((
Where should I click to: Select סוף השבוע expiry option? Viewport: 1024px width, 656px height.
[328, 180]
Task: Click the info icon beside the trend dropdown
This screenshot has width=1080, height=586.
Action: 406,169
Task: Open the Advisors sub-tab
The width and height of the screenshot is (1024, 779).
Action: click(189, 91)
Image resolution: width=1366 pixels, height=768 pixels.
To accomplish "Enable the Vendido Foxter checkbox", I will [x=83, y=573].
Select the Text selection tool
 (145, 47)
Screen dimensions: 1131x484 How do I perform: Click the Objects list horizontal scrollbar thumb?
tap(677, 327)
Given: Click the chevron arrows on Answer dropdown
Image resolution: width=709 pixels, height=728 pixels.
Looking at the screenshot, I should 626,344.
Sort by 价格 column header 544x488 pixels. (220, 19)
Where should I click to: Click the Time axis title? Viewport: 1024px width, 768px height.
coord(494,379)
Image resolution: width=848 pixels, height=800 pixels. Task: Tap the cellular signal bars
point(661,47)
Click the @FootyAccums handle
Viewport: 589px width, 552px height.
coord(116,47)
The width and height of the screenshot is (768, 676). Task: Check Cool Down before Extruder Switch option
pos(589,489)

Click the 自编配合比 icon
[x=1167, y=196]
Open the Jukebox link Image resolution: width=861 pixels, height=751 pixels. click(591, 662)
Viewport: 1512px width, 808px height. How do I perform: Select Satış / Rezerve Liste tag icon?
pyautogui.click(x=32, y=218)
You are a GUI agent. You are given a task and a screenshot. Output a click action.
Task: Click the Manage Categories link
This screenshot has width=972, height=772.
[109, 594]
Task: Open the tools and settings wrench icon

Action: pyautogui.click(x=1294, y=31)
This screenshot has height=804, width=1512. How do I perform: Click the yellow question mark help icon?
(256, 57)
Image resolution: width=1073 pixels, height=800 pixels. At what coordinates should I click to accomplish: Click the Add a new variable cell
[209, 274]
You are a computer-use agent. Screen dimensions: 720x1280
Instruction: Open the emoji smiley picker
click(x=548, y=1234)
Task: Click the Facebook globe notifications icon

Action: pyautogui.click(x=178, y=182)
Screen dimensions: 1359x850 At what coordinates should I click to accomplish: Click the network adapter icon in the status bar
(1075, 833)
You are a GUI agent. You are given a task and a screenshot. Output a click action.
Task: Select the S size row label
))
◆ TASK INSTRUCTIONS: Only the lines from the one containing "Task: Open the tools and settings wrench icon" through the last line of the records are to be set down, exactly as they appear.

◆ ANSWER BELOW:
Task: Open the tools and settings wrench icon

Action: pyautogui.click(x=1294, y=31)
This screenshot has height=804, width=1512. How do I perform: Click the yellow question mark help icon?
(256, 57)
Image resolution: width=1073 pixels, height=800 pixels. At what coordinates should I click to accomplish: Click the Add a new variable cell
[209, 274]
You are a computer-use agent. Screen dimensions: 720x1280
Instruction: Open the emoji smiley picker
click(x=548, y=1234)
Task: Click the Facebook globe notifications icon

Action: pyautogui.click(x=178, y=182)
Screen dimensions: 1359x850 At what coordinates should I click to accomplish: Click the network adapter icon in the status bar
(1075, 833)
You are a GUI agent. You are given a task and a screenshot. Output a click action.
Task: Select the S size row label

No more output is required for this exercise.